The World Health Organisation says it is ethically acceptable to use unproven drugs and vaccines to fight Africa's Ebola outbreak, but there are already arguments over who should receive the short supply.

The WHO, a UN health agency, has ruled that various experimental medicines and vaccines still under development for Ebola can be used against the outbreak, despite not having been fully tested or licensed.

“Ebola outbreaks can be contained using available interventions like early detection and isolation, contact tracing and monitoring, and adherence to rigorous procedures of infection control,” the UN health panel said in a statement.

“However, a specific treatment or vaccine would be a potent asset to counter the virus.”

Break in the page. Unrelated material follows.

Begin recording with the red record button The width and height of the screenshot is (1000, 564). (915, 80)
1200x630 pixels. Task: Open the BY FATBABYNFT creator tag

The death toll from the highly-contagious outbreak has climbed to 1,013, since Ebola was discovered in remote south-eastern Guinea in March.

But now that the experimental drugs have the green light, the scarcity of supplies is raising questions about who gets priority treatment.

Liberia says it plans to treat two infected doctors with an unproven Ebola medicine called ZMapp, but only about 10 to 12 doses of the drug have actually been made.

Twitter users in West Africa have begun using the #GiveUsTheSerum Twitter hashtag to cry out for help.

ZMapp, a product of US biotech company Mapp Biopharmaceutical, has been administered to two US aid workers infected in Liberia.

There are reports that the treatment provided a swift and dramatic improvement for the two.

A 75-year-old priest in Spain who was also treated with ZMapp died in hospital this week, but it is unclear what relationship his death had with the treatment or disease.

Despite the excitement around ZMapp, the WHO says normal preventive public health measures are still the main way to curb the outbreak.

“Decisions to seal off the hot zone of disease transmission, that is, the area where the borders of Guinea, Liberia, and Sierra Leone intersect, are critical for stopping the re-infection of areas via the cross-border movement of people,” WHO director-general Margaret Chan said in Geneva.

Other companies are coming in with their possible treatments.

Bio-tech firms such as Tekmira Pharmaceuticals, Biocryst Pharmaceuticals, Siga Technologies, GlaxoSmithKline, the US National Institute of Allergy and Infectious Diseases, Johnson & Johnson's and Profectus Biosciences are in various stages of preparation to test their preclinical vaccines and treatments.

Meanwhile at the Ivory Coast, the economic centre of West Africa which shares borders with Guinea and Liberia, air travellers from the three worst-hit countries have been banned.

Ghana says the start of the academic year will be delayed for several weeks while Ebola screening continues at tertiary institutions.